=== Work to do ===
Rewrite the portion of the entries that begins with the line containing "will click(1050, 95)." and runs through the end of the entries, changing "dropdown" to "drop-down menu" and leaving every other character as it stands.

================================

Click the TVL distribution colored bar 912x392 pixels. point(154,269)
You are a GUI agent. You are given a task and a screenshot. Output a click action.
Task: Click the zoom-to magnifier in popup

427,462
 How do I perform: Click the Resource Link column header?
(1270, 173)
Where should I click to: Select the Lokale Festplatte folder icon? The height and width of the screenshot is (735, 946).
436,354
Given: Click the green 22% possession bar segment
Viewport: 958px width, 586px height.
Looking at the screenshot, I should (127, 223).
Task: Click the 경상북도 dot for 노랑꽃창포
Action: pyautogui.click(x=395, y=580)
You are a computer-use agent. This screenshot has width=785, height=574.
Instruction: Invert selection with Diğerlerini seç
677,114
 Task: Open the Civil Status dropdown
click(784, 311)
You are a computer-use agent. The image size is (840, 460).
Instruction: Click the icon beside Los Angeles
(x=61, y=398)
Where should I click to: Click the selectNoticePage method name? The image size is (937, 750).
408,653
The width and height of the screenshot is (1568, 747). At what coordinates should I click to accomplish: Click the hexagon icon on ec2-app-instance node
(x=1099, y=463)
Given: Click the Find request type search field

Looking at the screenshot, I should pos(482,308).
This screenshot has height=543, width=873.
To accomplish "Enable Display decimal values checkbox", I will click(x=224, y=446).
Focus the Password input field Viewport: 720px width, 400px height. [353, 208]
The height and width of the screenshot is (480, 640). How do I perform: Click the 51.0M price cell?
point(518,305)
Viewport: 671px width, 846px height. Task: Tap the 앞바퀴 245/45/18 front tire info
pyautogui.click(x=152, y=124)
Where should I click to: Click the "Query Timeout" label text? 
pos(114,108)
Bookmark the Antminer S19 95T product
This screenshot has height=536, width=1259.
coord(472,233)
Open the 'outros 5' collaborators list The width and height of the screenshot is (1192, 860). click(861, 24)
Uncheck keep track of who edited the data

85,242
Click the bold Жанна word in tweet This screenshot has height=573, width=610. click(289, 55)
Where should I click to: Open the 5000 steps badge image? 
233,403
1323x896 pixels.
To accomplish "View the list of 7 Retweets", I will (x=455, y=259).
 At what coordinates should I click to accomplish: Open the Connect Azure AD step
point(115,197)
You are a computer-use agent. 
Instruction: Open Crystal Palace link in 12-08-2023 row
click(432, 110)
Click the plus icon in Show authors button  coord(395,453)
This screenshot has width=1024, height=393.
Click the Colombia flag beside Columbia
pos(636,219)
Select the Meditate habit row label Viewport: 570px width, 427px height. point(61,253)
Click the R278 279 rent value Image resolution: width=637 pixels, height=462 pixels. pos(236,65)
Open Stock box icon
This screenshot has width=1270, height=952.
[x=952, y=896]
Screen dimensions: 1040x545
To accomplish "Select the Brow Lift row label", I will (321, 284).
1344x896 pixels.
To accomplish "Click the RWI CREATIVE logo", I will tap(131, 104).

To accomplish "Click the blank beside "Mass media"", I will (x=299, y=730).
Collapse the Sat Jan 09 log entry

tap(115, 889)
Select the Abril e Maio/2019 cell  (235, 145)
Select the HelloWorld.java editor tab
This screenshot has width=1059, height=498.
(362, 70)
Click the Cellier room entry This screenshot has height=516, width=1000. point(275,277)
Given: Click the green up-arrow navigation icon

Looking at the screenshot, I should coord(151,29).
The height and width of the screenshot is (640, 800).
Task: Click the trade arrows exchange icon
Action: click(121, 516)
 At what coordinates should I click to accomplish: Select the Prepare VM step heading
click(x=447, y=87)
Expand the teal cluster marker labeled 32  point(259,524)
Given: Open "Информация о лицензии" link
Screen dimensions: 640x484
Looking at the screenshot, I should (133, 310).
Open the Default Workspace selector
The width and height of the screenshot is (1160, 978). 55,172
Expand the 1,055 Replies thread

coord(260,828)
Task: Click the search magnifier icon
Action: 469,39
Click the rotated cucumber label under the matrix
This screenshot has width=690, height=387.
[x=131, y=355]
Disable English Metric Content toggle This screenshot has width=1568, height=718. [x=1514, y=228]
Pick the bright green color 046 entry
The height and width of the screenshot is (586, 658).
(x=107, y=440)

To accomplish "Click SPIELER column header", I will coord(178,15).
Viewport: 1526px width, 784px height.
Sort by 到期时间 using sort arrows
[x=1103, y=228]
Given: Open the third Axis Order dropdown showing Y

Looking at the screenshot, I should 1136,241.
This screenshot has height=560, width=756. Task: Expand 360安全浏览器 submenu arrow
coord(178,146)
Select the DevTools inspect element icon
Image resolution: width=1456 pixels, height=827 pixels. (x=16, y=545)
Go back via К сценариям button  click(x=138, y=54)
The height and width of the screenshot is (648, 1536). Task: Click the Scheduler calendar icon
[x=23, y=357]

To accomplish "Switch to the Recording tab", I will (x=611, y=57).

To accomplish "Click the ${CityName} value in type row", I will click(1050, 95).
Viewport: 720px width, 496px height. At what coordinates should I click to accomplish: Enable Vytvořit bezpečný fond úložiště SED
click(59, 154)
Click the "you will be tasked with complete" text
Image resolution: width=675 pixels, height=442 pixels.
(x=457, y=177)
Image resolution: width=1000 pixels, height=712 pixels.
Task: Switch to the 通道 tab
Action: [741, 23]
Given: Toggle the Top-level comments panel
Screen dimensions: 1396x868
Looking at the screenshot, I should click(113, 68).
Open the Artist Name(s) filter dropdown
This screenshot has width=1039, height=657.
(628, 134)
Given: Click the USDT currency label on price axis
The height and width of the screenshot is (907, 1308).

================================

=== Worked answer ===
To accomplish "Click the ${CityName} value in type row", I will click(1050, 95).
Viewport: 720px width, 496px height. At what coordinates should I click to accomplish: Enable Vytvořit bezpečný fond úložiště SED
click(59, 154)
Click the "you will be tasked with complete" text
Image resolution: width=675 pixels, height=442 pixels.
(x=457, y=177)
Image resolution: width=1000 pixels, height=712 pixels.
Task: Switch to the 通道 tab
Action: [741, 23]
Given: Toggle the Top-level comments panel
Screen dimensions: 1396x868
Looking at the screenshot, I should click(113, 68).
Open the Artist Name(s) filter drop-down menu
This screenshot has width=1039, height=657.
(628, 134)
Given: Click the USDT currency label on price axis
The height and width of the screenshot is (907, 1308).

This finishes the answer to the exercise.